If the United States is one of the strongest economies in the world, why there are large disparities in income across the population? According to the World Bank and American Census data, the United States has the highest income inequality among the G7 countries. With this in mind and with our engineering lenses on, we decided to dig into the data and apply the skills of machine learning we learnt at MIT to identify the features that could predict income inequality in the United States at the state and county level.

To measure and compare income inequality, we used the gini index. The index ranges from 0 to 1, where 1 indicates that one person makes all the income within a group and 0 indicates perfect equality. While we think that aiming for perfect equality is not necessarily the target, the United States has potential to reduce its current index (0.47) when compared to the average index (0.33) among the G7 countries.

For our modeling, we hypothesized that factors such as demographics, race, education, and federal & state spend in education would have the potential in being predictors of income inequality in the United States. Why?
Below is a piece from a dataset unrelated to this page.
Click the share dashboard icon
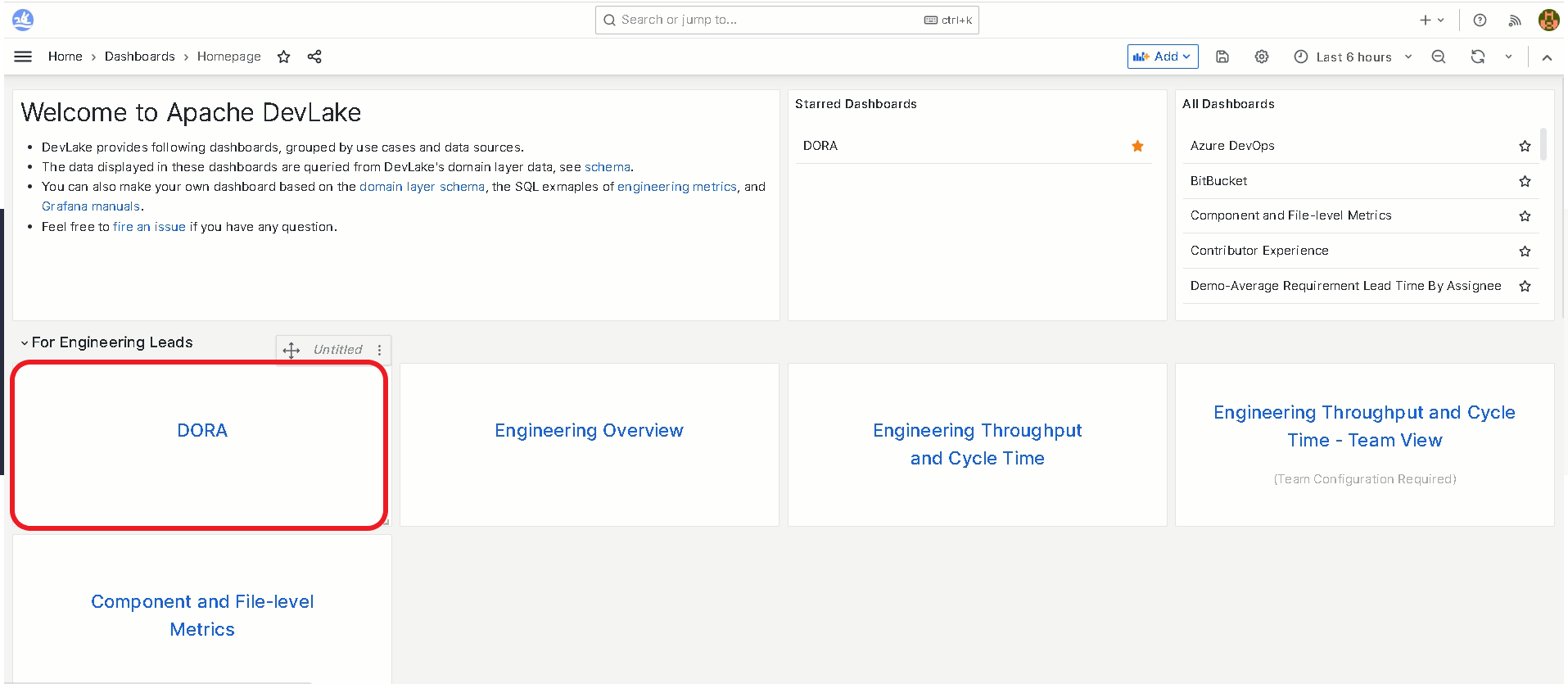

Because we started with a personal premise that education helps to overcome income inequality. The amount the Federal government and States spend on education contributes to increasing the number of people with higher education, and the diversity of races in the United States makes the social system more complex.

With our modeling, we wanted to understand income inequality by analyzing the data to identify the most accurate predictors among those stated above. We did not aim to answer why income inequality exists, suggest measures on how to fix it or critic the current situation. We are conscious that the answers to “why” and “how” of it would involve a more complex approach and giving a critic would require profound knowledge on the subject beyond digging data and running algorithms.
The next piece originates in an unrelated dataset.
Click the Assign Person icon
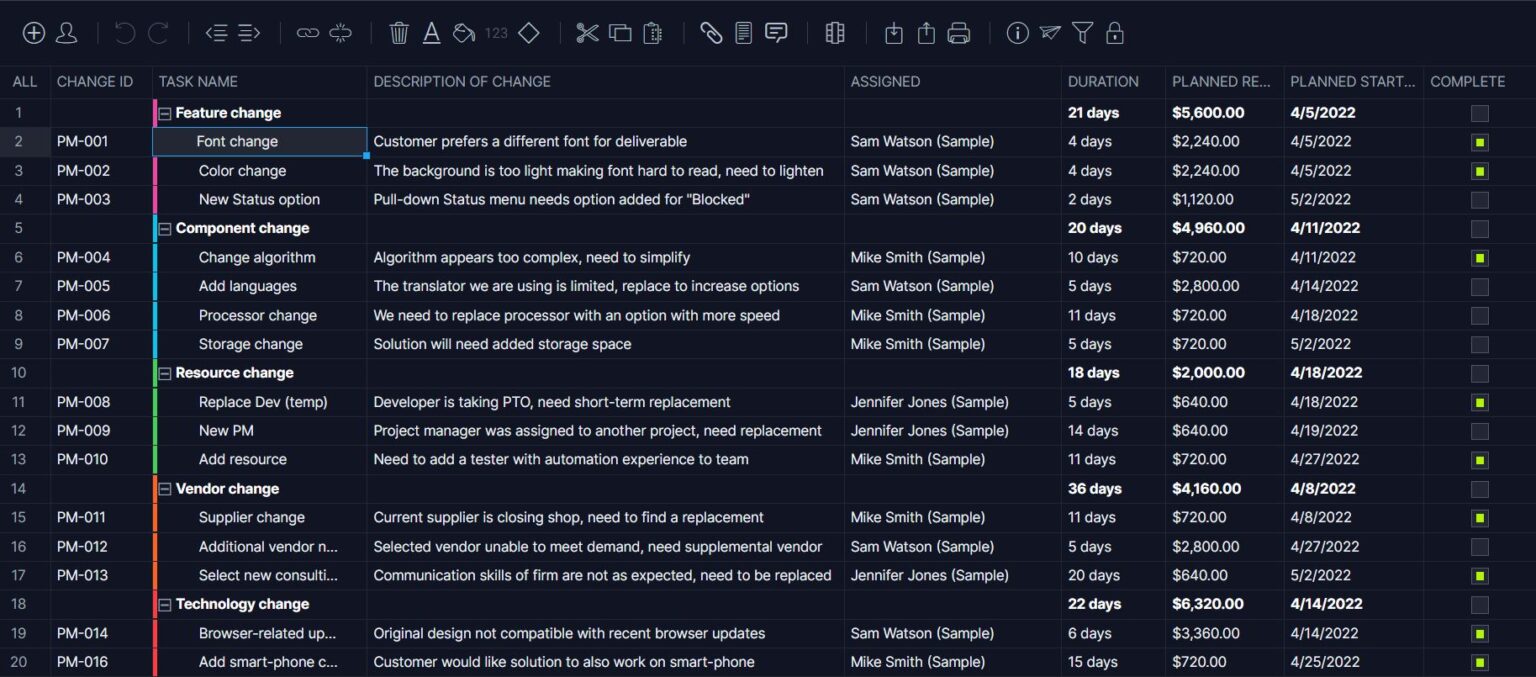Viewport: 1536px width, 677px height. coord(68,32)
Ahead of us sharing all the details, let us reveal our main finding: Race features predict income inequality with higher accuracy than education level, federal and state spending or other demographic elements. Specifically, we found that based on the proportion of black and white population within a state, the machine learning model could predict if the state is above the median of income inequality or below with an accuracy of 96%.

Our utopian view was proven wrong by our model — we over estimated education as the main predictor of inequality in the United States.
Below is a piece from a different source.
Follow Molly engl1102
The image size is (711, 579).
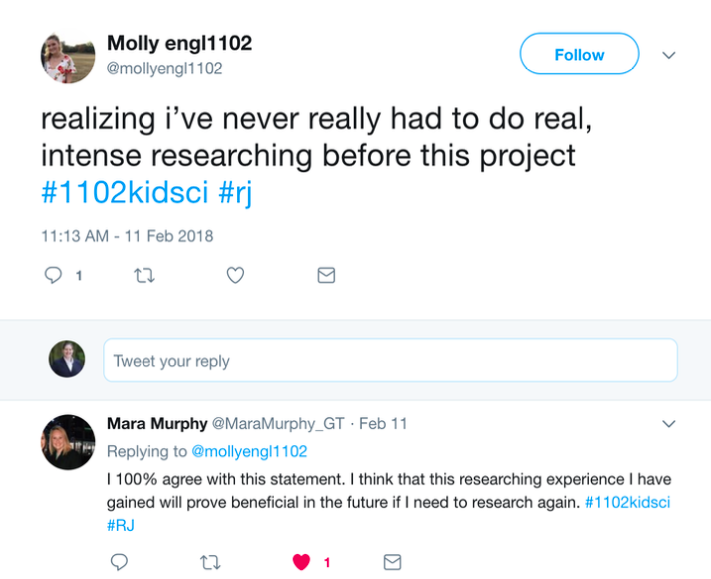(579, 55)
Before we move into the prediction model and results, we want to share with you some insights about the population characteristics in the country. We really hope you learn as much as we did but most importantly we expect these facts increase awareness and ideally lead to informed action.

What we learned by analyzing the data

1. Hispanic or Latinos are the largest minority in the United States, representing 18% of the total population. They are also one of the minorities with lower percentage of population with higher education[1].

[1] Population with Bachelor’s degree or higher

According to the Census data, in 2018, the United States had ~330M inhabitants in which the Hispanic and/or Latino constituted 18.3% with Black population not far behind with ~40M people. ~5% of the population were Asians and the remaining ~4% were other races, American Indians & Alaska natives, and Native Hawaiian & other Pacific Islanders (Figure 1).

Figure 1: Percentage of population by race, 2018

2. Asians[2] have the highest percentage of population with higher education within their race

[2] Includes Far East, Southeast Asia, and the Indian subcontinent

We divided the number of people with higher education[1] by the total population of age 25 or over per race and further extracted this number per 1,000 (Figure 2).

We noted that Asians, although constituted only a ~5% of the share in the population, were the most educated[1] with 527 per 1000 people. Furthermore, they represented 10% of the total educated population[1].

After Asians, the Black population was the second most educated[1] minority (Figure 3), representing 9% of the total educated population; However, for every 1,000 educated White there were only~600 educated black.

For Hispanic and Latinos, the number of educated people was lower, with only 187 per 1,000. They represented 10% of the total educated people and compared to the White population, there were only ~500 Latinos educated per 1,000 White. Although, in the last 5 years, it is this very section of race that has shown highest growth in number of educated people with an increase of 24% between 2013 and 2018 (Figure 3).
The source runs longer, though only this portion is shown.